A range of stimuli can increase the volume of muscle cells. These changes occur as an adaptive response that serves to increase the ability to generate force or resist fatigue in anaerobic conditions.
Main article: Strength training
Strength training typically produces a combination of the two different types of hypertrophy: contraction against 80 to 90% of the one-repetition maximum for 2–6 repetitions (reps) causes myofibrillated hypertrophy to dominate (as in powerlifters, Olympic lifters and strength athletes), whereas several repetitions (generally 8–12 for bodybuilding or 12 or more for muscular endurance) against a submaximal load facilitates mainly sarcoplasmic hypertrophy (professional bodybuilders and endurance athletes).
Progressive overload is considered[by whom?] the most important principle behind hypertrophy, so increasing the weight, repetitions (reps), and sets will all have a positive impact on growth. Some experts create complex plans that manipulate weight, reps, and sets, increasing one while decreasing the others to keep the schedule varied and less repetitive.
Main article: Anaerobic exercise
The best approach to specifically achieve muscle growth remains controversial (as opposed to focusing on gaining strength, power, or endurance); it was generally considered that consistent anaerobic strength training will produce hypertrophy over the long term, in addition to its effects on muscular strength and endurance. Muscular hypertrophy can be increased through strength training and other short-duration, high-intensity anaerobic exercises.
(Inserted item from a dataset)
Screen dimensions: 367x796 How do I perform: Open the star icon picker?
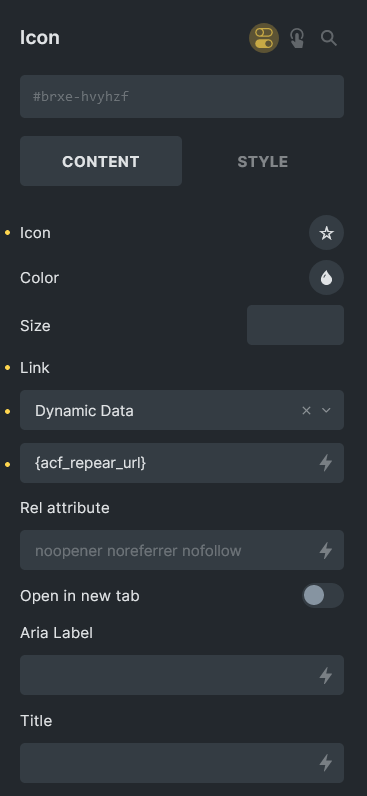pyautogui.click(x=326, y=233)
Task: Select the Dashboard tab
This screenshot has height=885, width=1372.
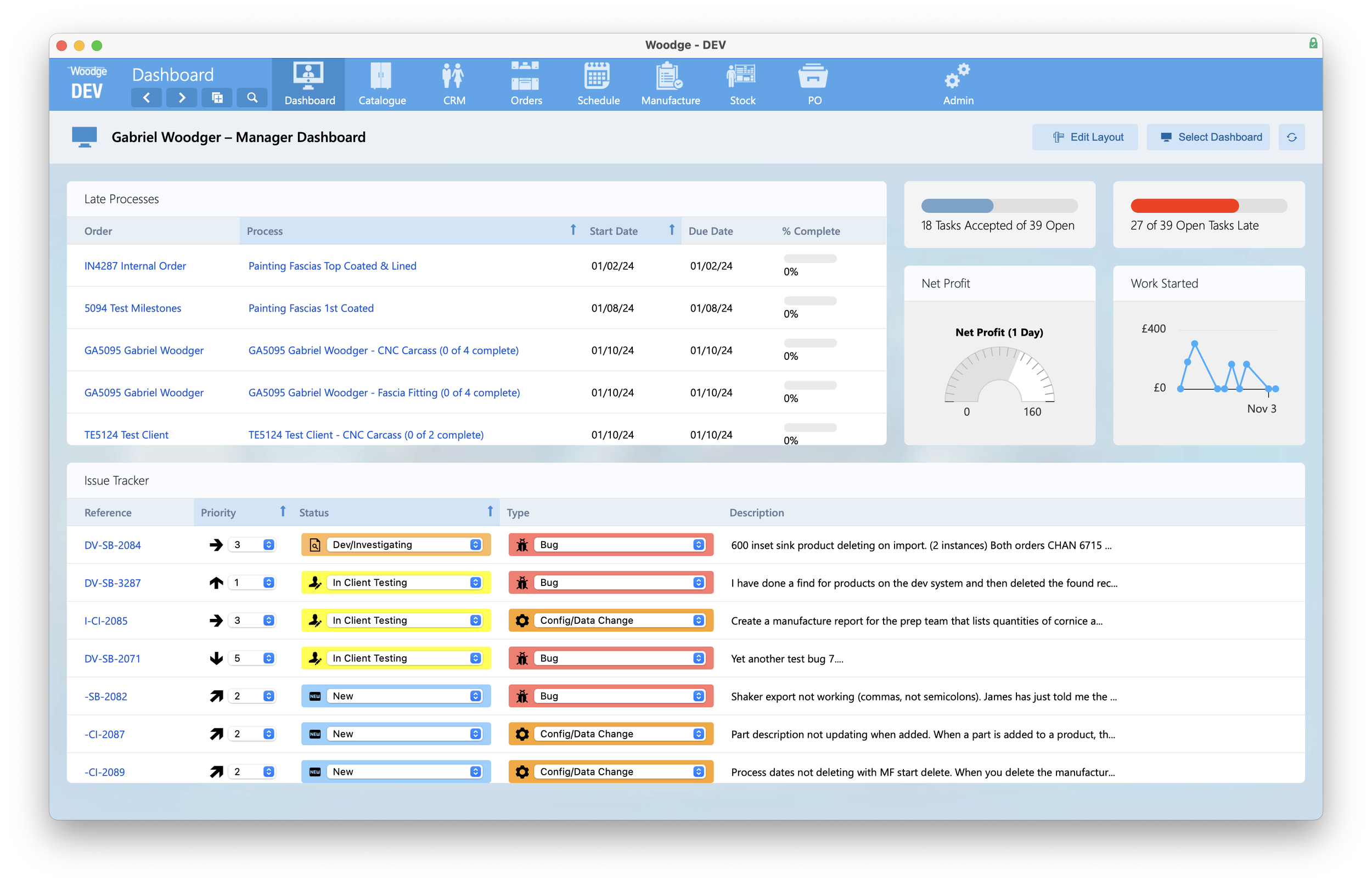Action: (309, 84)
Lower-intensity, longer-duration aerobic exercise generally does not result in very effective tissue hypertrophy; instead, endurance athletes enhance storage of fats and carbohydrates within the muscles, as well as neovascularization.
Factors affecting hypertrophy
Several biological factors such as age and nutrition can affect muscle hypertrophy. During puberty in males, hypertrophy occurs at an increased rate. Natural hypertrophy normally stops at full growth in the late teens. An adequate supply of amino acids is essential to produce muscle hypertrophy. As testosterone is one of the body's major growth hormones, on average, males find hypertrophy much easier to achieve than females. Taking additional testosterone, as in anabolic steroids, will increase results. It is also considered a performance-enhancing drug, the use of which can cause competitors to be suspended or banned from competitions. Testosterone is also a medically regulated substance in most countries, making it illegal to possess without a medical prescription. Anabolic steroid use can cause testicular atrophy, cardiac arrest, and gynecomastia.
Myofibrillar vs. sarcoplasmic hypertrophy
In the bodybuilding and fitness community and even in some academic books skeletal muscle hypertrophy is described as being in one of two types: Sarcoplasmic or myofibrillar. According to this hypothesis, during sarcoplasmic hypertrophy, the volume of sarcoplasmic fluid in the muscle cell increases with no accompanying increase in muscular strength, whereas during myofibrillar hypertrophy, actin and myosin contractile proteins increase in number and add to muscular strength as well as a small increase in the size of the muscle. Sarcoplasmic hypertrophy is greater in the muscles of bodybuilders while myofibrillar hypertrophy is more dominant in Olympic weightlifters. These two forms of adaptations rarely occur completely independently of one another; one can experience a large increase in fluid with a slight increase in proteins, a large increase in proteins with a small increase in fluid, or a relatively balanced combination of the two.